Query Term Expansion strategies
Further, we studied how the query log-based query term expansion model could be optimized to carry out effective QTE. We used (1) patent US class-specific and class-related ETs, (2) successively suggested ETs based on their frequency in the training set, and (3) suggested ETs based on overlap of sense definitions. The results of the experiments showed that the achieved precision scores (about 20%) significantly exceed the scores achieved in related work for patent searching (about 5%) and are comparable to numbers reported for professional academic search (about 17%). Only a minor decrease in recall (from 70 to 63%) has been noticed, when considering frequency of the extracted relations and successively suggesting the highest ranked ETs (while precision can be improved up to 22%). This expansion strategy fits very well with the recall-oriented patent search task and with query term expansion scenarios (as they occur in patent searching), where search sessions extend over many queries that are gradually refined. To avoid time-consuming term selection form a complete list of ETs or invention diagram, we recommend to guide users through the query expansion process, instead of limiting the number of suggested ETs. The latter had the effect that relevant ETs (available in PatNet) are not suggested.
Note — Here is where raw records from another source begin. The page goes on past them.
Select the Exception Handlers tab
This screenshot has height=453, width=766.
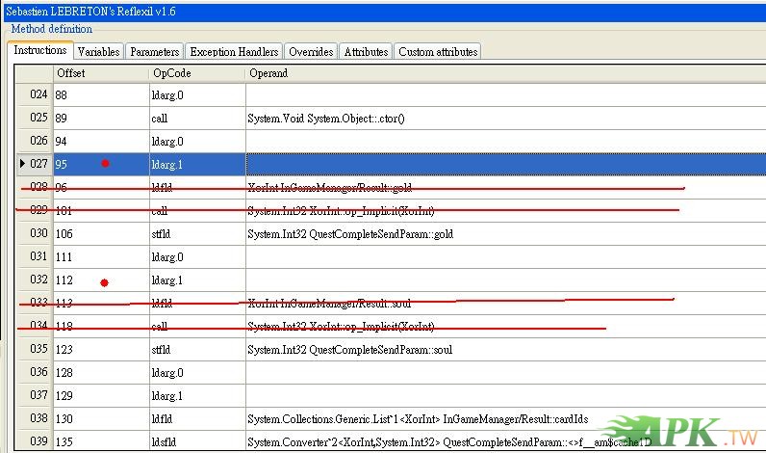(234, 52)
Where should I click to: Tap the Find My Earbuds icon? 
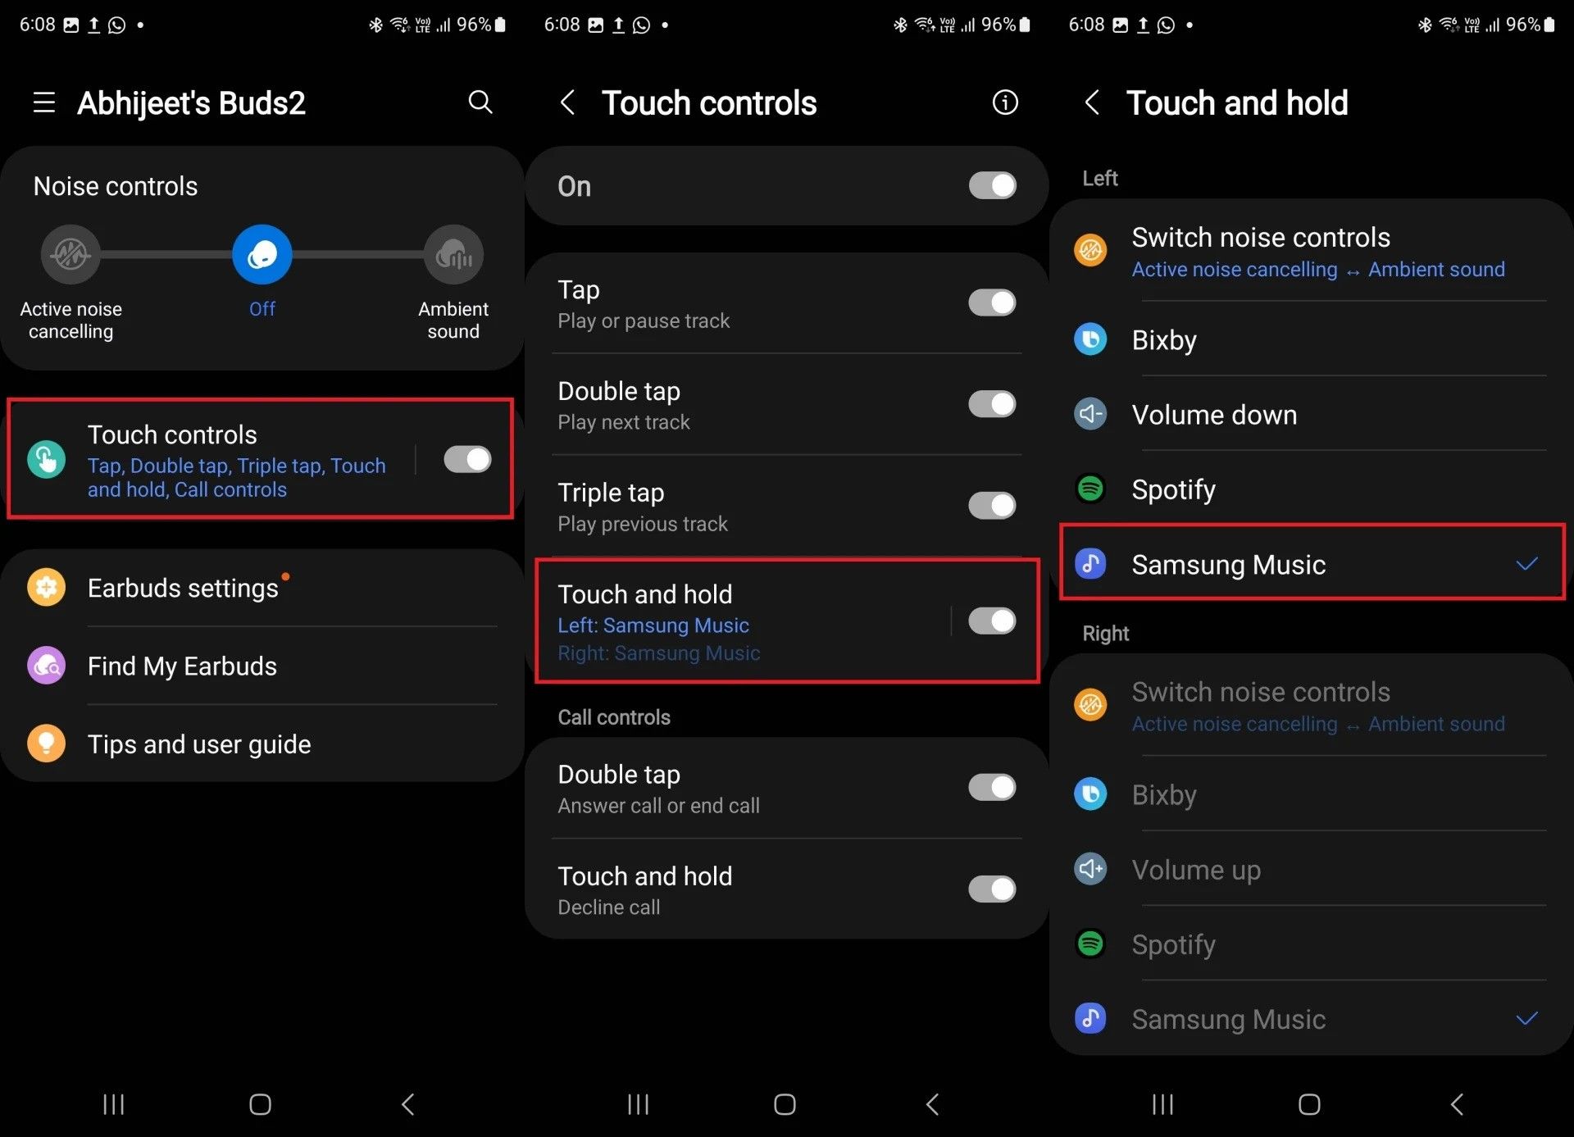point(45,664)
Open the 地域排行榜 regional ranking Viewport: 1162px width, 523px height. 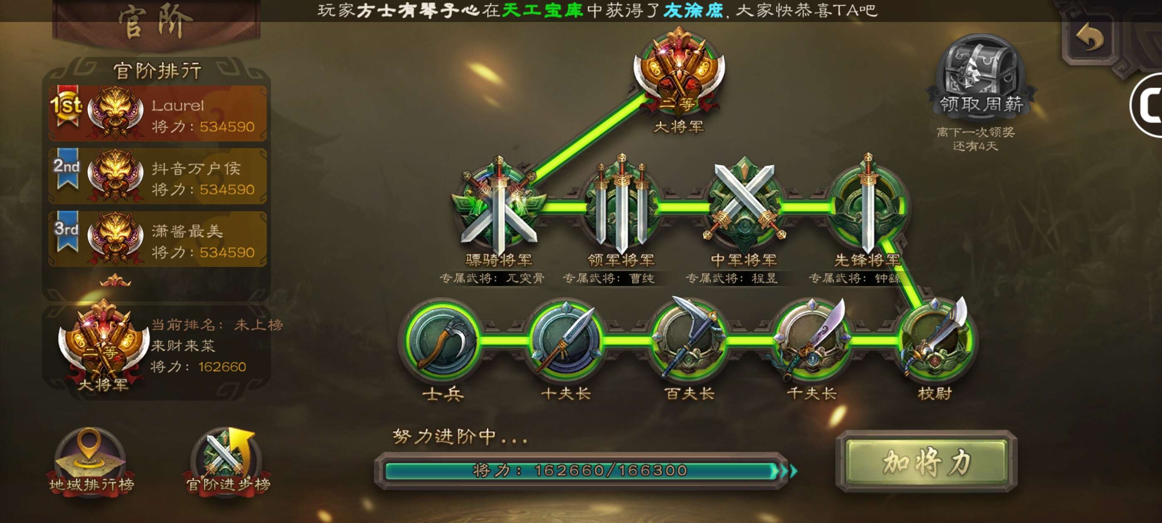point(90,461)
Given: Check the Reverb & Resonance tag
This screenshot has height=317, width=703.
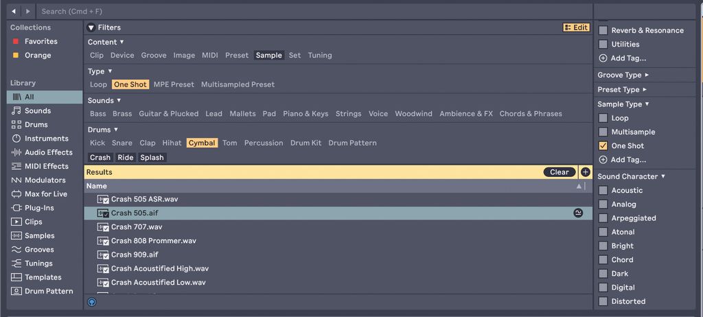Looking at the screenshot, I should (x=603, y=31).
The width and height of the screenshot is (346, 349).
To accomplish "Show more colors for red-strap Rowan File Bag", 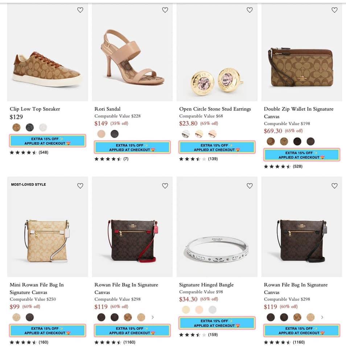I will (153, 317).
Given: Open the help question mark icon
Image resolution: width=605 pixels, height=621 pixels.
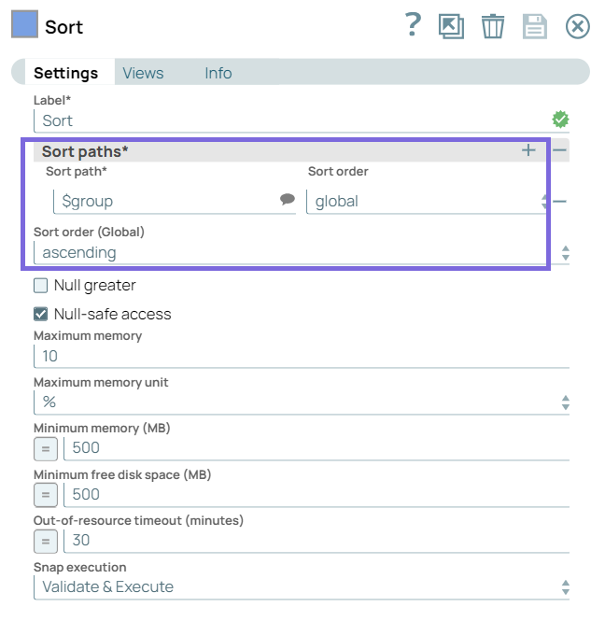Looking at the screenshot, I should pyautogui.click(x=413, y=25).
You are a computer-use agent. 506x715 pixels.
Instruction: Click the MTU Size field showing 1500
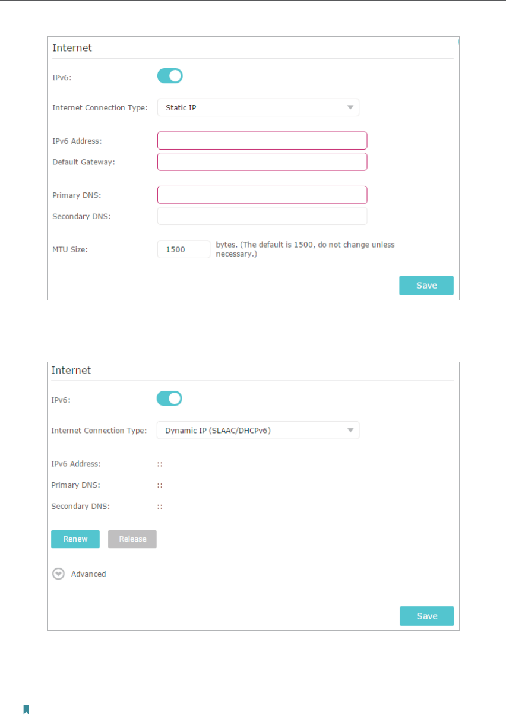coord(184,249)
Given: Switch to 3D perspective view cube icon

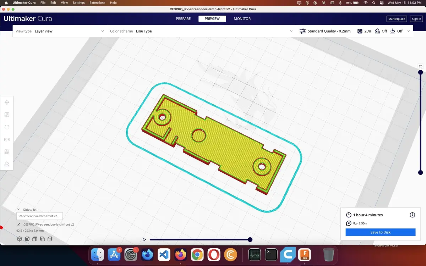Looking at the screenshot, I should click(20, 239).
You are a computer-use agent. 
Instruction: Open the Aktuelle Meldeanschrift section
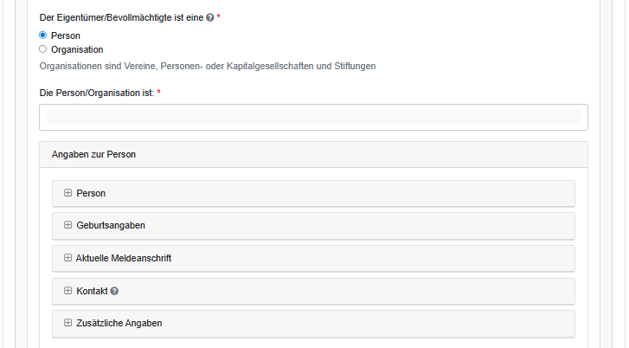[124, 258]
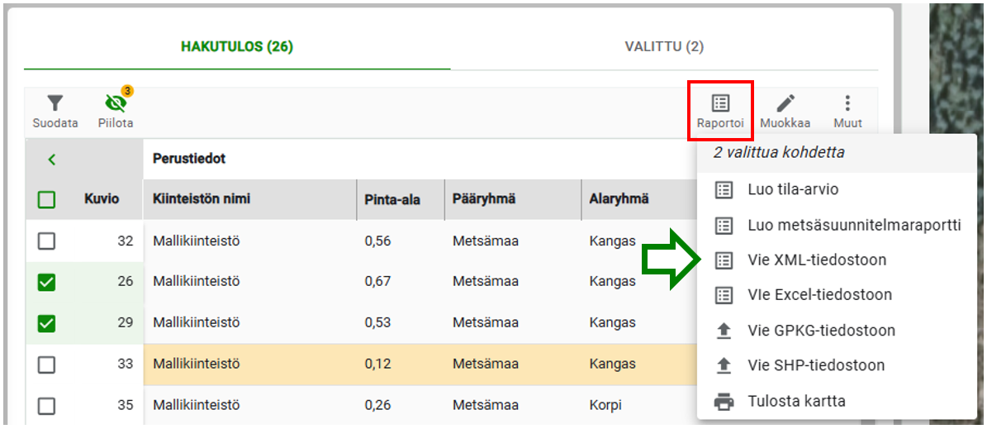Screen dimensions: 987x429
Task: Open the Suodata filter tool
Action: [x=55, y=112]
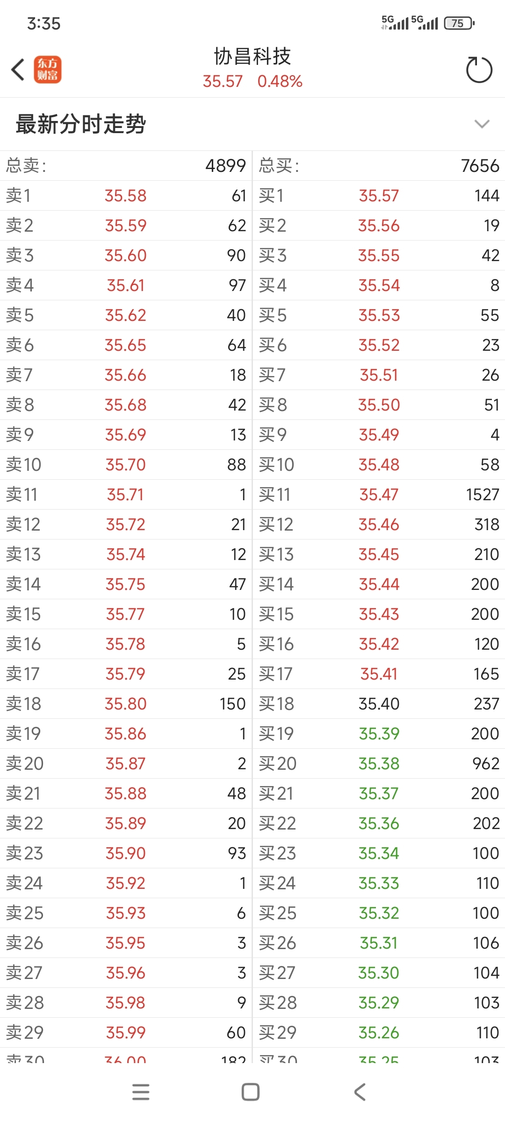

Effect of query log based QTE on document retrieval

 Finally, we evaluated our log based query term expansion approach based on real patent searchers. We used the CLEF-IP 2010 benchmark data set and measured the effect of synonymous query term expansion on retrieval effectiveness in patent searching. The experiments show that the retrieval performance decreases or can only be slightly improved, when using PatNet for fully-automatic QTE. No significant improving can be recognized. Through the expansion of the initial query terms with synonyms and equivalents the query scope of the query topics is radically expanded. Many additional relevant and non-relevant documents will be retrieved. So synonym expansion has generally no positive effect on the retrieval performance. But the analysis of the retrieval results shows that the query log-based QTE method does not have generally a negative effect on the retrieval effectiveness. Recall is drastically improved for query topics, where the baseline queries achieve, on average, only low recall values. But we have not detected any commonality that allows us to characterize these queries. So we recommend using synonyms for semi-automatic query term expansion in Boolean retrieval, where expanding query terms with synonyms and equivalents with the aim of expanding the query scope is a common practice.